YOU CAN'T SINK A CORK

by Prof. R.P. Oliver

March 1987

The Reverend Professor Thomas Sheehan's "The First Coming" is one of the Book-of-the-Month Club's selections for December 1986. It is the kind of book that you would read through, if it was the only one you had with you when you were marooned on a desert isle. And you may wish to glance rapidly through it, if you are interested in the Protean versatility of the established superstition that is our racial incubus.

The author tries to make his "rifacimento" of Christianity acceptable to educated men by jettisoning all the absurd stories about magic and divine avatars that make the "New Testament" patently incredible, and he blames the Jew called Peter in those tales for inventing the stories about Salvation and post-mortem felicity in an eternal amusement park called Heaven, which were so effectively used in the sales-talk of another Jew, called Paul, who peddled the fictions to ignorant and gullible "goyim".

In the centuries that immediately preceded and followed the beginning of the present era, Asia Minor and Egypt were swarming with Jewish mountebanks and agitators, and it is a statistical certainty that quite a few of those goetae were named in honor of the tribal hero in the Jews' great hoax about their conquest of Palestine. It is likely that confused traditions and folk-tales about some of them were fused together, since all bore the same very common name, and were used by the purveyors of Christianity when they began to scribble gospels around A.D. 130-140. The product, of course, was a plethora of fantastic stories, a few of which were selected for the collection called the "New Testament," making it a jumble of inconsistent tales from which theologians can extract the parts that suit their purposes, necessarily ignoring or explaining away the rest.

The pious professor follows that technique, and although he makes a great show of learning, he simply chooses to quote and endorse what suits his spiel.

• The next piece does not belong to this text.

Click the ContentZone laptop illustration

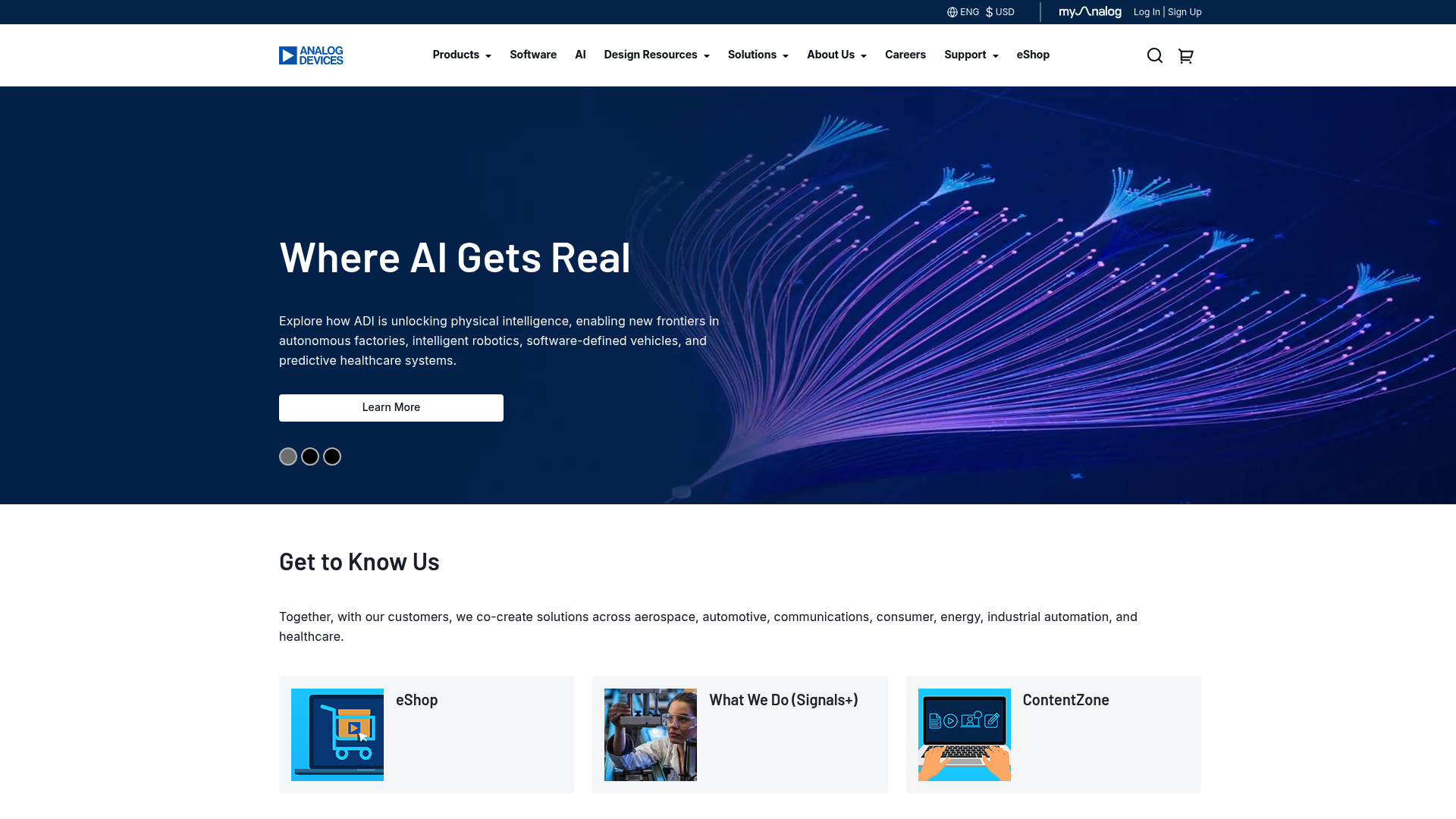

His Jesus had no hallucinations about divine parentage, and he was not even a christ, come to lead his people against the civilized races they hated. He merely wanted to instill "God's immediate presence in the human heart." God's presence, as offered by Sheehan to literate but maudlin customers, leaves no room for brains that can perceive reality and reason about it. So we are given a superficially novel package of the old hokum about Love and All Mankind that has been and is a deadly poison for our race.

It does no good to refute the salvation-peddlers; they promptly come up with another sales-pitch. You can't sink corks.